As a philosophy with it roots at least partially based on the work of artisans working in traditional ways and with traditional materials (no matter how much this was corrupted in practice), it had a natural conflict with the traditional architectural establishments, and not just in terms of 'style', but with respect to the structure of the industry. In Canada, Brown (2003, p.8) notes that Eden Smith "and his circle" of Arts & Crafts individualistic believers were opposed to the Ontario Association of Architects, and its ongoing policy of encouraging degrees and certifications.
In keeping with the ambiguity and complexity of the Arts & Crafts, it is even difficult to determine when it ended - or if it did. It is often said that it ended in England at or before the outbreak of the First War, and disappeared in Canada in the 1920s, however its influence continued and continues: certainly Macbeth was building in the philosophy into the 1940s, and even today such publications as the American magazine “Fine Homebuilding” is consistent with many of the approaches and beliefs of the original 19th century Arts and Crafts philosophers.
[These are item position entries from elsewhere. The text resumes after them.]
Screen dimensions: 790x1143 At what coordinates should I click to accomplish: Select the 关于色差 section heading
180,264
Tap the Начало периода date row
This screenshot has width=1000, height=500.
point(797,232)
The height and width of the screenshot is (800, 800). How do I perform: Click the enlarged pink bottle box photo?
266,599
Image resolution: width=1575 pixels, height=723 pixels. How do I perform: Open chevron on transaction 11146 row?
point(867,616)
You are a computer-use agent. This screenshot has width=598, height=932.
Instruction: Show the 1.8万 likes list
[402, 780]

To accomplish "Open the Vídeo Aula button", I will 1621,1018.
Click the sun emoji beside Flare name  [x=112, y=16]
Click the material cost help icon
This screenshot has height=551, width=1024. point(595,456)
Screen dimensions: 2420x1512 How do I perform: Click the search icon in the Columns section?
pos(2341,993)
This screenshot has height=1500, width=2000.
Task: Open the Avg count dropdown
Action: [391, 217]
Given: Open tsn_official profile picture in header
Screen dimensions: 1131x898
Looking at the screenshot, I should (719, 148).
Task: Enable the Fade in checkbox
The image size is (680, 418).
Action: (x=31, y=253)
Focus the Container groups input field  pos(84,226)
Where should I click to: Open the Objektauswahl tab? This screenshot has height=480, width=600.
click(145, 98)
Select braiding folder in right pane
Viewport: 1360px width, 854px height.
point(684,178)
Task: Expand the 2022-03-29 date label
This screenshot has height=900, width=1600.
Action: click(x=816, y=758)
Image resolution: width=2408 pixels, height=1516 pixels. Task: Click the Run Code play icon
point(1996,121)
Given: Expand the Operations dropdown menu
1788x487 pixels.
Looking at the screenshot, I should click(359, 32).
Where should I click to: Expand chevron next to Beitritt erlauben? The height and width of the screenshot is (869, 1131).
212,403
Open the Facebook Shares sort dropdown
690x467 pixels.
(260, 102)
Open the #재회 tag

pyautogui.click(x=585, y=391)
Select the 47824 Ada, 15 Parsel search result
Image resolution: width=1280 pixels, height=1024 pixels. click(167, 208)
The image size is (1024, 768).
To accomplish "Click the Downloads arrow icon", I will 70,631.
Hence the quandary. If Arts and Crafts is a philosophy which generates design, it makes little sense to term a building style as “Arts & Crafts”, no more than one might suggest that a house is “liberal” or “Aristotelian” - not that one cannot use these terms, but it would be most unexpected and confusing. How should one describe the “style” of the “domestic gems” of Nicholson and Macbeth, in such a way that people can understand? Toronto architectural historian Don Brown termed one of the most notable examples of Eden Smith as “English vernacular romantic” commenting that architectural history is not an exact science. Perhaps each of Nicholson and Macbeth’s houses might warrant a specific descriptive term.